→ **Required work**: Check each line of the data below for the string "agent", then report how many lines have it and nothing else.

→ **Data for this task**:
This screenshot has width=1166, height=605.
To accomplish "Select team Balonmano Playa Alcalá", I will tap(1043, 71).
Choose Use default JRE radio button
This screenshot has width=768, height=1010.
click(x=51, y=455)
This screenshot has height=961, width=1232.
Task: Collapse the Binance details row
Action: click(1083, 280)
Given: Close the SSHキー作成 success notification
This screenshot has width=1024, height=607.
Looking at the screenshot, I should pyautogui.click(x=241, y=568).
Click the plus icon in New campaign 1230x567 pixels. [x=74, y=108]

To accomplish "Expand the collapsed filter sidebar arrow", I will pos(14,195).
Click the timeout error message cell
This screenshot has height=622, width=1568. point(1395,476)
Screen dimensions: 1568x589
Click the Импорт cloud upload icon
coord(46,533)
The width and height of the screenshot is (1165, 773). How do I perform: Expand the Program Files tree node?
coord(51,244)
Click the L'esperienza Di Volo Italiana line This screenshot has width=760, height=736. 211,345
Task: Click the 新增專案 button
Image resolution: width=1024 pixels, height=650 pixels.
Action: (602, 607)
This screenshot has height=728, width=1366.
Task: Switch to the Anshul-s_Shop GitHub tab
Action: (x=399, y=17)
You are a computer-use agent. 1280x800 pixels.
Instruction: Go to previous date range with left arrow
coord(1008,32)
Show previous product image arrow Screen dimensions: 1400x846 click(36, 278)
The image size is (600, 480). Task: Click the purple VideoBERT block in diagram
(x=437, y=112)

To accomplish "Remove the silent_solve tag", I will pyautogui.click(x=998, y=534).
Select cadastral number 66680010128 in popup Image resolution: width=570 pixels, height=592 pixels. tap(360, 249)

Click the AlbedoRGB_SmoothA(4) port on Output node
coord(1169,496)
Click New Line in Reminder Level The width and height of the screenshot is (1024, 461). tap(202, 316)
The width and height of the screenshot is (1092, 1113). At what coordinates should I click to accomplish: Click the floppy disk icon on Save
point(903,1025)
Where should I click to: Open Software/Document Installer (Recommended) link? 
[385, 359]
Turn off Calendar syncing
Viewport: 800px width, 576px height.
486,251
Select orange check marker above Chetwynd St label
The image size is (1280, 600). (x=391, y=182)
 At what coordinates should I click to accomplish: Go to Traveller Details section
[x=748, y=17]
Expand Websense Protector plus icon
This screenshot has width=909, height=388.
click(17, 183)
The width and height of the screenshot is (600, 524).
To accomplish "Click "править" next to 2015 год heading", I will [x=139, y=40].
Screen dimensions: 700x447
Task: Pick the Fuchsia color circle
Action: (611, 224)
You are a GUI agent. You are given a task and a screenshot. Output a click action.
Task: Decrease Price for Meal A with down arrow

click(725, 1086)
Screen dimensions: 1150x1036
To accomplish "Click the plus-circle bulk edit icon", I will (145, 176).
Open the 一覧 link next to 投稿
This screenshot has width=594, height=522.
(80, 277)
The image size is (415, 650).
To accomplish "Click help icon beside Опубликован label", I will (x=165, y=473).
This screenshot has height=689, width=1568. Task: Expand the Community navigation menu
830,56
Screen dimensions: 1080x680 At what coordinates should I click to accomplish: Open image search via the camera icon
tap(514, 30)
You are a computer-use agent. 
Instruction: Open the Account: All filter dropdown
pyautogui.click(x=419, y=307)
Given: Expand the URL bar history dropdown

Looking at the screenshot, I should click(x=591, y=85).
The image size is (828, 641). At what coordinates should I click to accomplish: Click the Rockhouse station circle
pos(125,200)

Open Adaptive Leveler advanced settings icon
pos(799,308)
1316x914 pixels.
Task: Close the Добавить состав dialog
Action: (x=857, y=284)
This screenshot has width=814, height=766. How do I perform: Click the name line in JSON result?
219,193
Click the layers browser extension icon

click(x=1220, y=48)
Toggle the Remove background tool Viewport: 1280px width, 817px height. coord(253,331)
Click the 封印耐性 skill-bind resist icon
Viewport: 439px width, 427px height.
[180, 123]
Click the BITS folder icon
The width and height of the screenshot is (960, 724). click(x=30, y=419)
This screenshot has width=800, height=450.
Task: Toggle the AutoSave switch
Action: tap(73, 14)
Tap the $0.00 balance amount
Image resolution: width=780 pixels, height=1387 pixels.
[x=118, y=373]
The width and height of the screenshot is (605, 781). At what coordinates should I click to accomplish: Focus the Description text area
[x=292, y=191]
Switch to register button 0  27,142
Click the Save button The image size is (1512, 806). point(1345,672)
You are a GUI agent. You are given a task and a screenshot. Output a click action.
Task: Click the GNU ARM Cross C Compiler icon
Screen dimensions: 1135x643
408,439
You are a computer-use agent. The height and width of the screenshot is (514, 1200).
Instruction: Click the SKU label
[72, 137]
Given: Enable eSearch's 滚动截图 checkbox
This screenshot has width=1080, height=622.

→ **Exercise result**: 5